Abstract

Our purpose in this study was to characterize the performance of a recently introduced multi-slice CT scanner (LightSpeed QX/i, Version 1.0, General Electric Medical Systems) in comparison to a single-slice scanner from the same manufacturer (HiSpeed CT/i, Version 4.0). To facilitate this comparison, a refined definition of pitch is introduced which accommodates multi-slice CT systems, yet maintains the existing relationships between pitch, patient dose, and image quality. The following performance parameters were assessed: radiation and slice sensitivity profiles, low-contrast and limiting spatial resolution, image uniformity and noise, CT number and geometric accuracy, and dose.

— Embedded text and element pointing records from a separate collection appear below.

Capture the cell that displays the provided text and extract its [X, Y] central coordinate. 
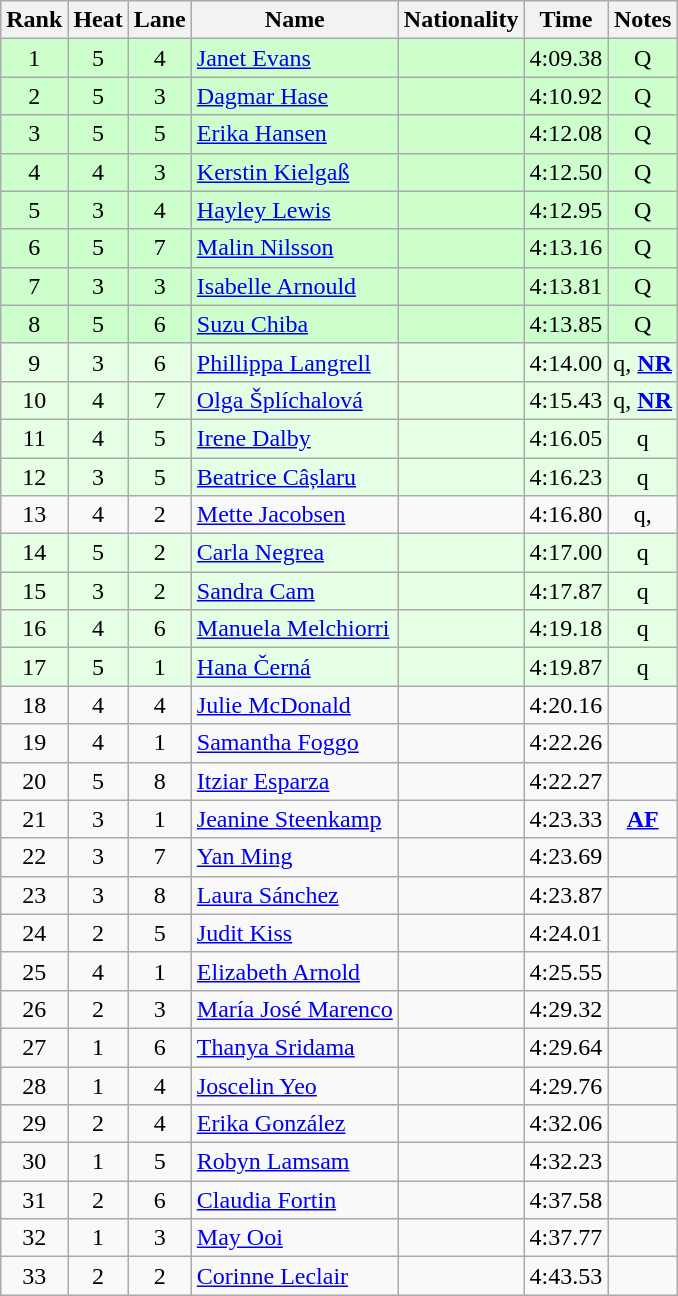
Sandra Cam [294, 591]
Heat [98, 20]
13 [34, 515]
4:16.05 [566, 438]
Time [566, 20]
4:20.16 [566, 705]
11 [34, 438]
Corinne Leclair [294, 1276]
4:13.16 [566, 248]
Malin Nilsson [294, 248]
Carla Negrea [294, 553]
May Ooi [294, 1238]
17 [34, 667]
30 [34, 1162]
Nationality [461, 20]
4:37.77 [566, 1238]
9 [34, 362]
21 [34, 819]
4:23.87 [566, 895]
4:17.87 [566, 591]
4:22.27 [566, 781]
4:12.95 [566, 210]
4:24.01 [566, 933]
Beatrice Câșlaru [294, 477]
27 [34, 1047]
28 [34, 1085]
Elizabeth Arnold [294, 971]
Laura Sánchez [294, 895]
31 [34, 1200]
Hayley Lewis [294, 210]
Judit Kiss [294, 933]
19 [34, 743]
29 [34, 1124]
18 [34, 705]
4:12.50 [566, 172]
4:14.00 [566, 362]
4:29.76 [566, 1085]
Jeanine Steenkamp [294, 819]
4:13.81 [566, 286]
Hana Černá [294, 667]
Name [294, 20]
25 [34, 971]
Irene Dalby [294, 438]
4:29.32 [566, 1009]
Claudia Fortin [294, 1200]
Robyn Lamsam [294, 1162]
4:16.80 [566, 515]
Olga Šplíchalová [294, 400]
4:37.58 [566, 1200]
22 [34, 857]
María José Marenco [294, 1009]
23 [34, 895]
10 [34, 400]
4:09.38 [566, 58]
24 [34, 933]
4:43.53 [566, 1276]
4:16.23 [566, 477]
33 [34, 1276]
Erika Hansen [294, 134]
14 [34, 553]
4:32.06 [566, 1124]
Manuela Melchiorri [294, 629]
4:22.26 [566, 743]
Itziar Esparza [294, 781]
Phillippa Langrell [294, 362]
AF [643, 819]
4:13.85 [566, 324]
4:23.33 [566, 819]
4:29.64 [566, 1047]
Dagmar Hase [294, 96]
Erika González [294, 1124]
Kerstin Kielgaß [294, 172]
4:25.55 [566, 971]
12 [34, 477]
q, [643, 515]
4:10.92 [566, 96]
4:32.23 [566, 1162]
4:19.87 [566, 667]
Mette Jacobsen [294, 515]
Lane [160, 20]
32 [34, 1238]
4:12.08 [566, 134]
4:17.00 [566, 553]
26 [34, 1009]
Joscelin Yeo [294, 1085]
Isabelle Arnould [294, 286]
Yan Ming [294, 857]
Suzu Chiba [294, 324]
Thanya Sridama [294, 1047]
Julie McDonald [294, 705]
4:15.43 [566, 400]
4:19.18 [566, 629]
15 [34, 591]
4:23.69 [566, 857]
Notes [643, 20]
Samantha Foggo [294, 743]
16 [34, 629]
Rank [34, 20]
Janet Evans [294, 58]
20 [34, 781]
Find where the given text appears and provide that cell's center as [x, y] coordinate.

The multi-slice system was tested in axial (1, 2, or 4 images per gantry rotation) and HQ (Pitch = 0.75) and HS (Pitch = 1.5) helical modes. Axial and helical acquisition speed and limiting spatial resolution (0.8-s exposure) were improved on the multi-slice system. Slice sensitivity profiles, image noise, CT number accuracy and uniformity, and low-contrast resolution were similar. In some HS-helical modes, helical artifacts and geometric distortion were more pronounced with a different appearance. Radiation slice profiles and doses were larger on the multi-slice system at all scan widths. For a typical abdomen and pelvis exam, the central and surface body doses for 5-mm helical scans were higher on the multi-slice system by approximately 50%. The increase in surface CTDI values (with respect to the single-slice system) was greatest for the 4 x 1.25-mm detector configuration (190% for head, 240% for body) and least for the 4 x 5-mm configuration (53% for head, 76% for body). Preliminary testing of version 1.1 software demonstrated reduced doses on the multi-slice scanner, where the increase in body surface CTDI values (with respect to the single-slice system) was 105% for the 4 x 1.25-mm detector configuration and 10% for the 4 x 5-mm configuration. In summary, the axial and HQ-helical modes of the multi-slice system provided excellent image quality and a substantial reduction in exam time and tube loading, although at varying degrees of increased dose relative to the single-slice scanner.